■ **Goal of the exercise**: In the records below, find the line with "1147x588 pixels.", then copy each line exactly until you have copied the line with "The image size is (1080, 607).". Leave any picture out.

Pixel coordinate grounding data
------------------------------

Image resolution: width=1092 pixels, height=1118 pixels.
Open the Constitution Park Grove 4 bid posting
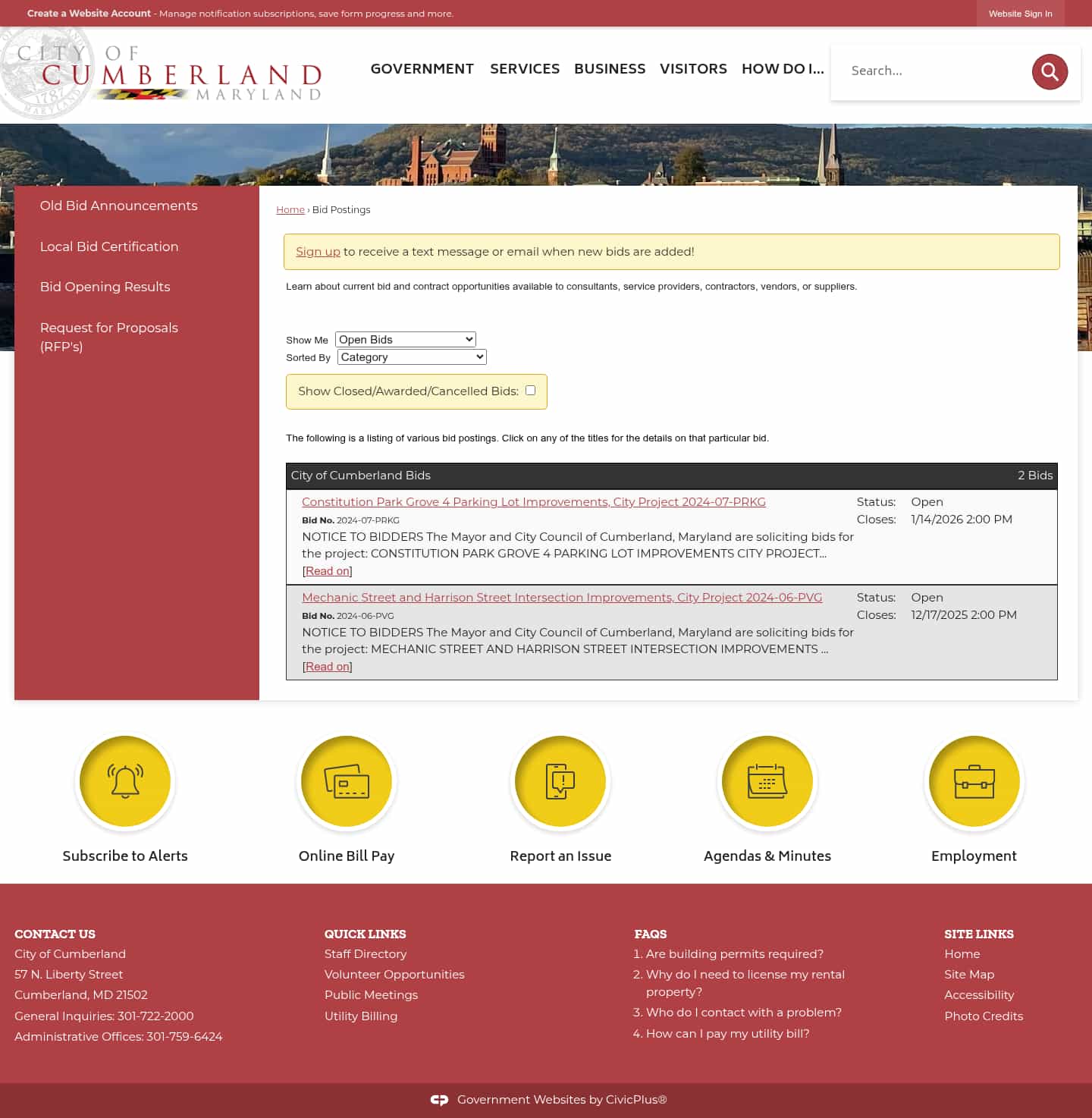534,501
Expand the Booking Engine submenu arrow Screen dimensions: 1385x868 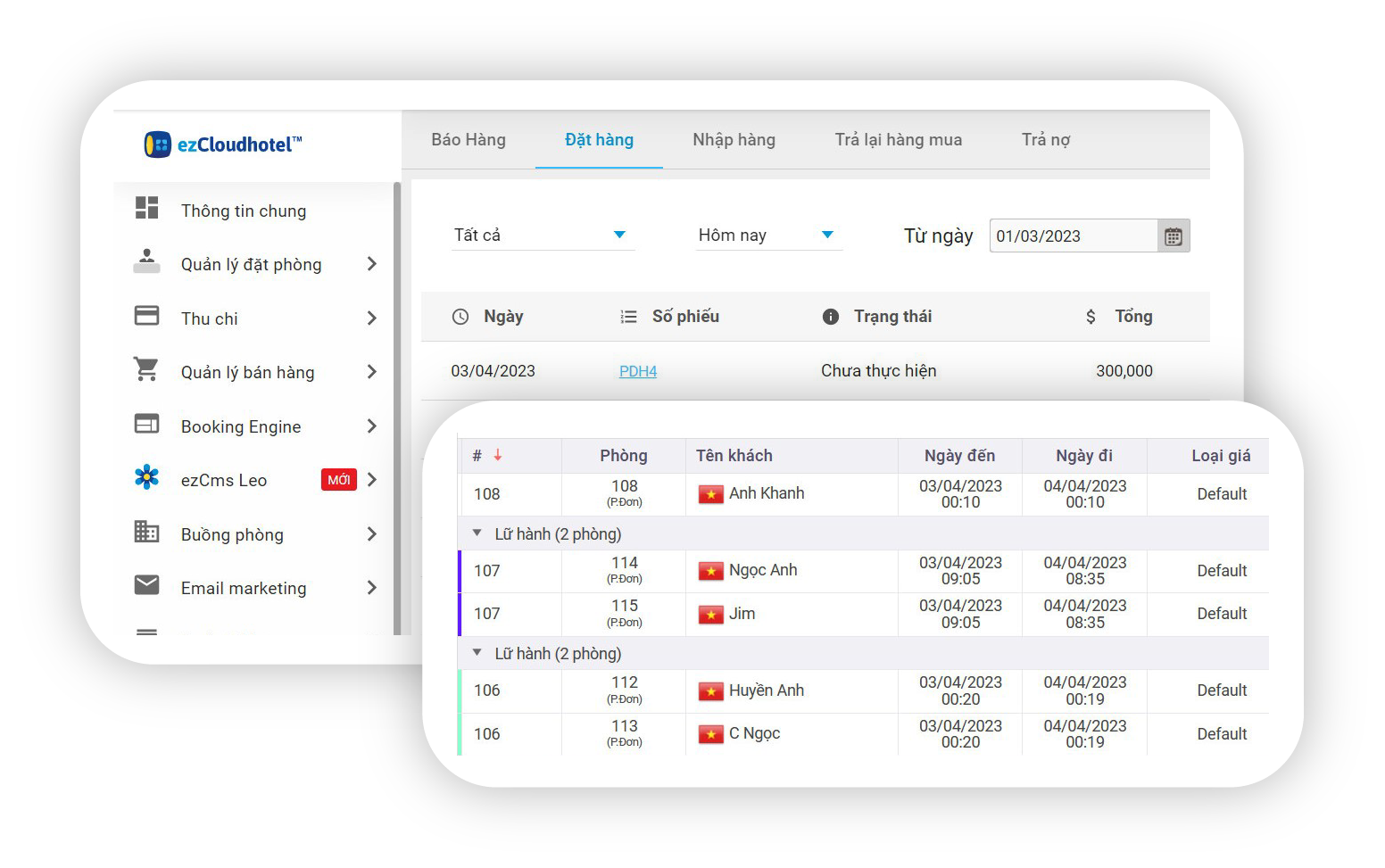[372, 426]
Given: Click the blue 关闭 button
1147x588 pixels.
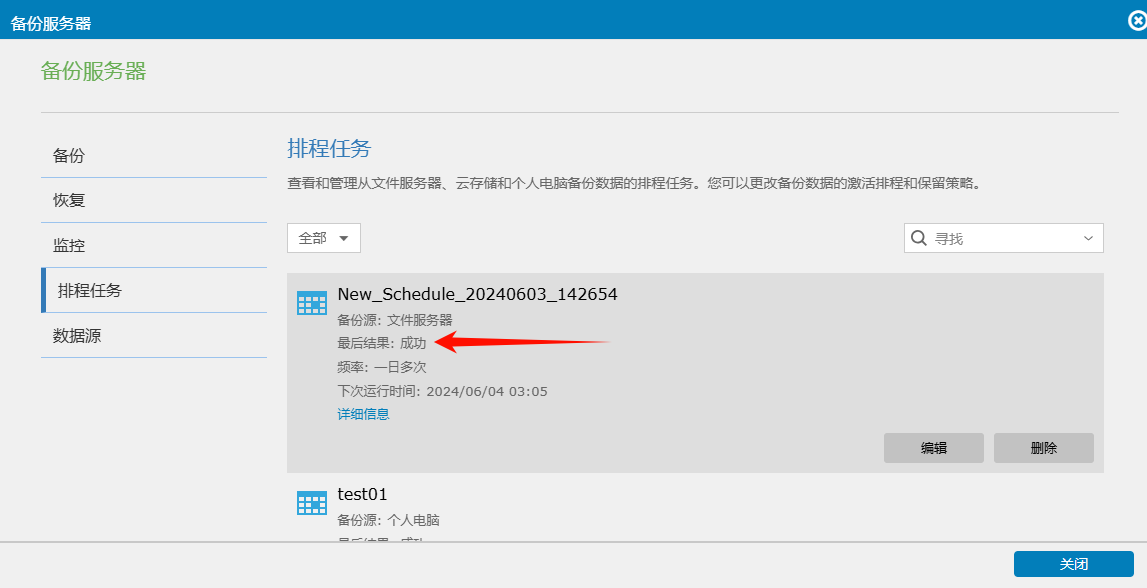Looking at the screenshot, I should (1073, 564).
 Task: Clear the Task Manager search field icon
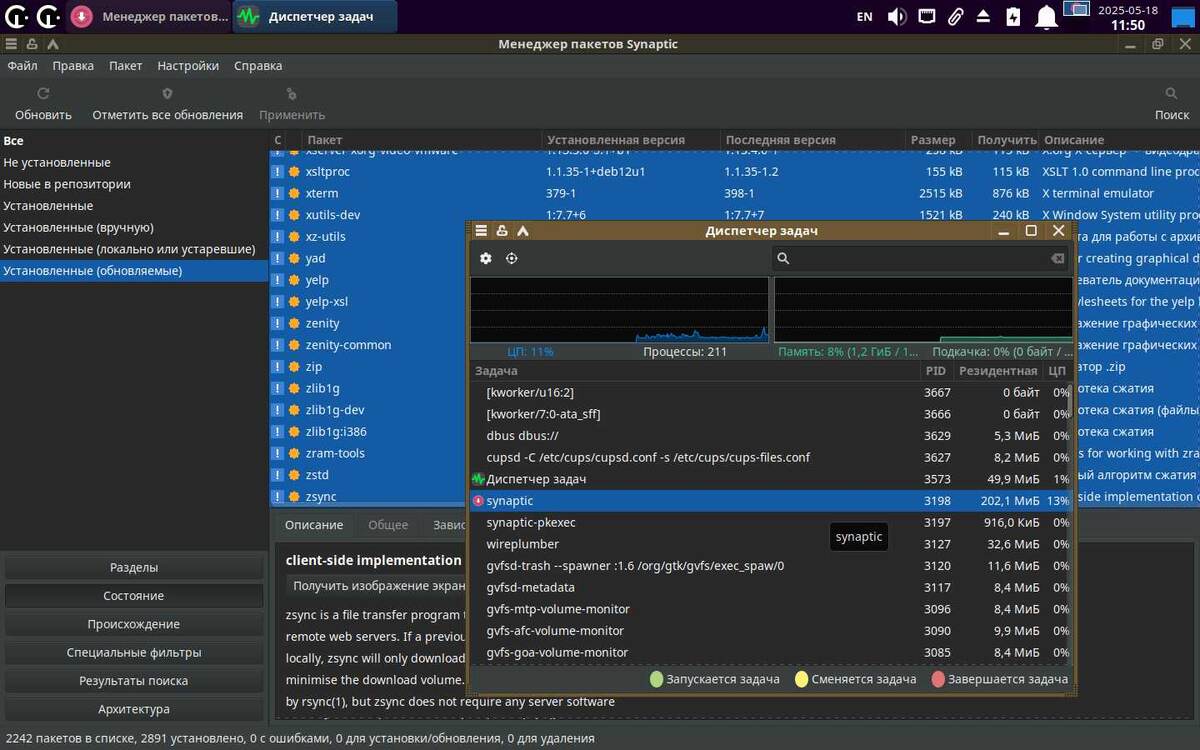[x=1057, y=258]
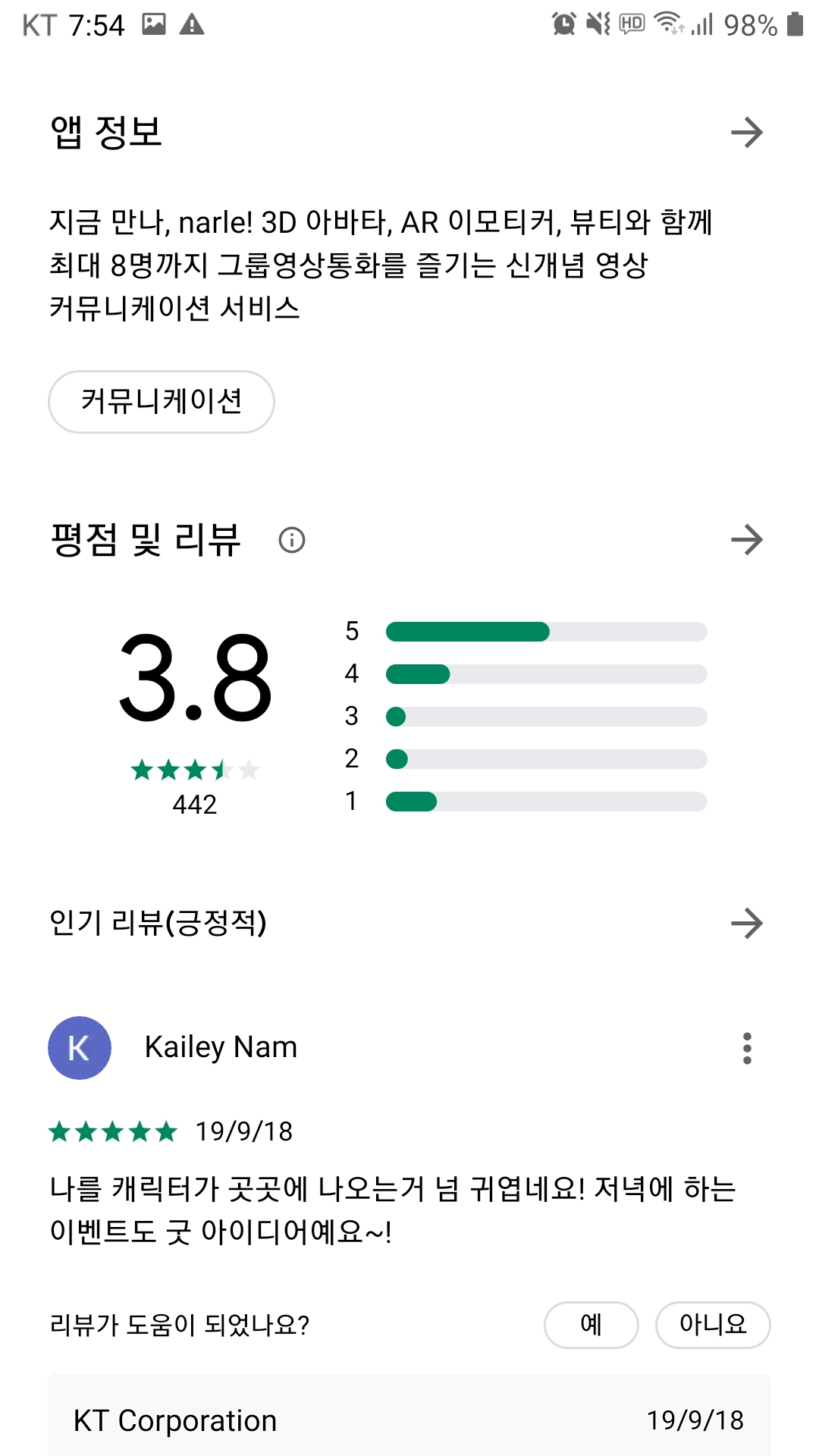Image resolution: width=819 pixels, height=1456 pixels.
Task: Tap the KT Corporation developer reply
Action: pyautogui.click(x=410, y=1415)
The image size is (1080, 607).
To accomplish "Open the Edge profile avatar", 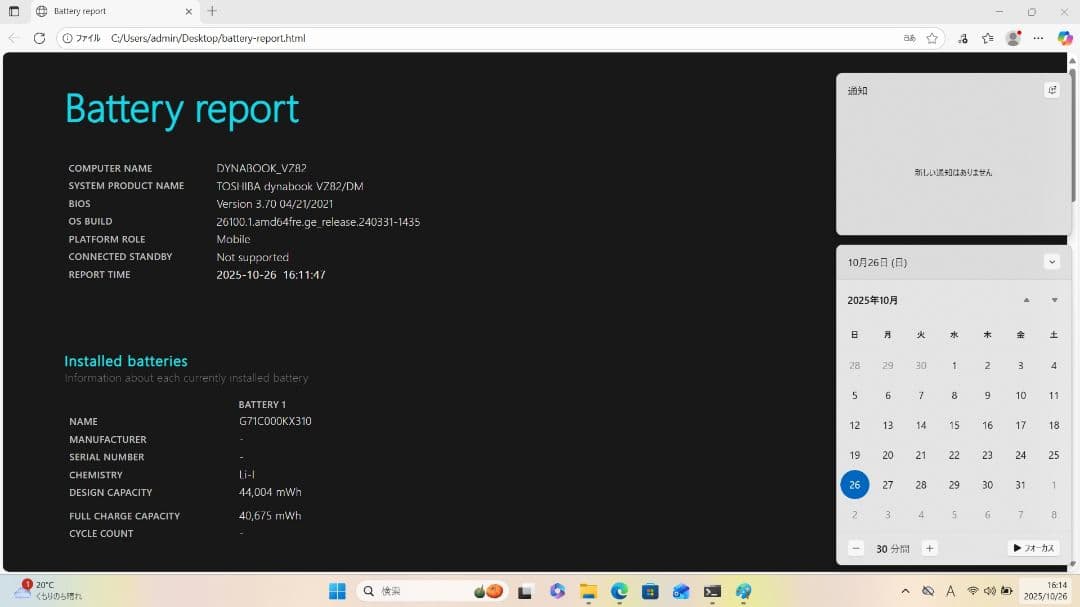I will point(1012,38).
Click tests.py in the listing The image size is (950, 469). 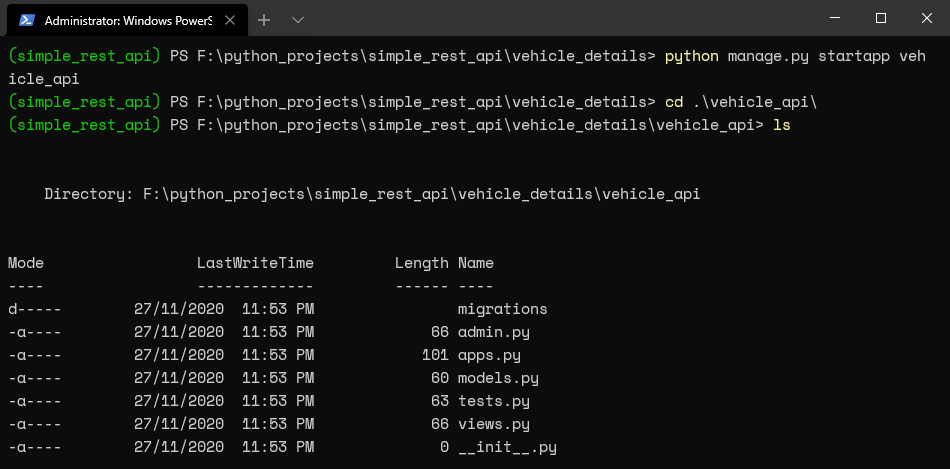494,401
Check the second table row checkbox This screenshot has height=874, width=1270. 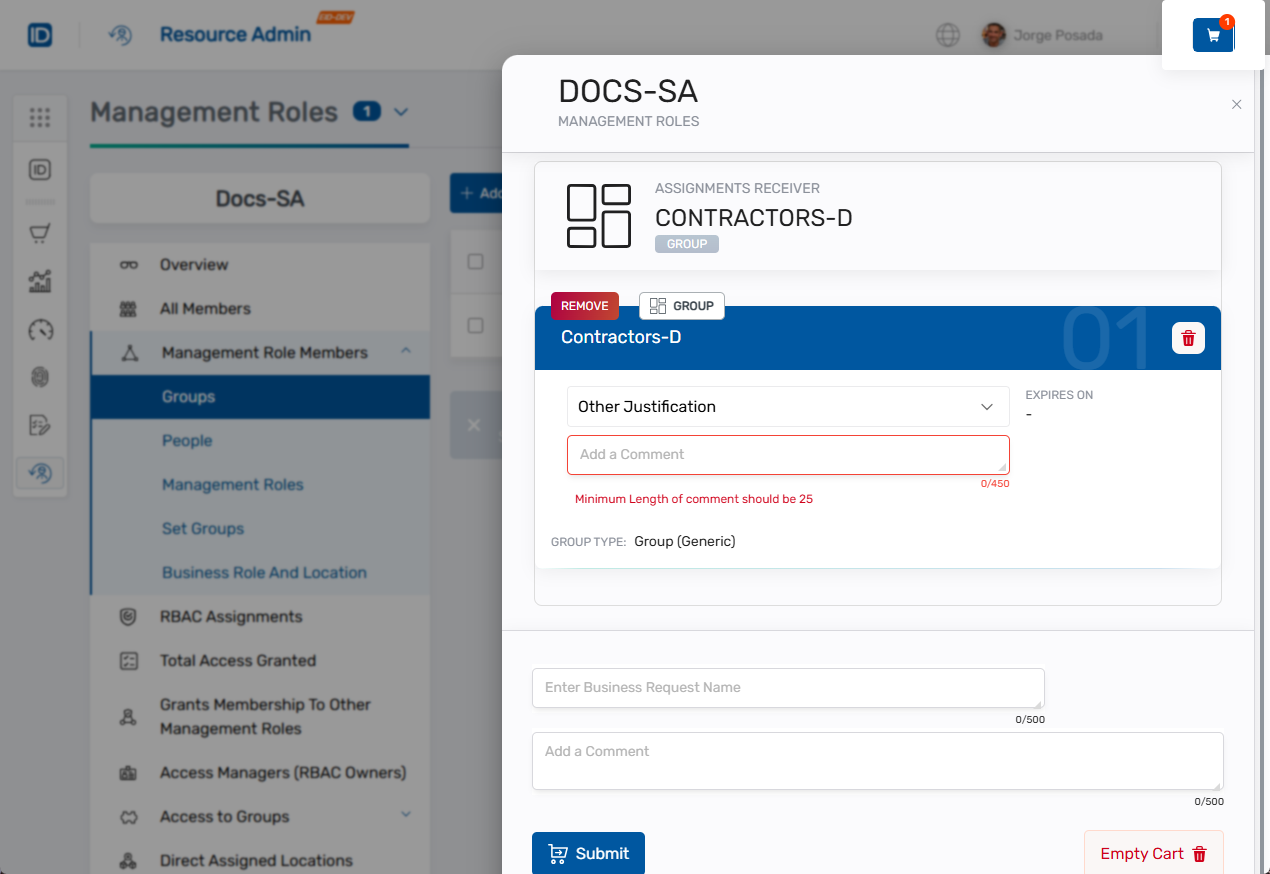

------------------------------

■ **Response to this task**:
1147x588 pixels.
Looking at the screenshot, I should (1073, 564).
 Task: Clear the Task Manager search field icon
[x=1057, y=258]
Image resolution: width=819 pixels, height=1456 pixels.
Task: Tap the KT Corporation developer reply
Action: pyautogui.click(x=410, y=1415)
The image size is (1080, 607).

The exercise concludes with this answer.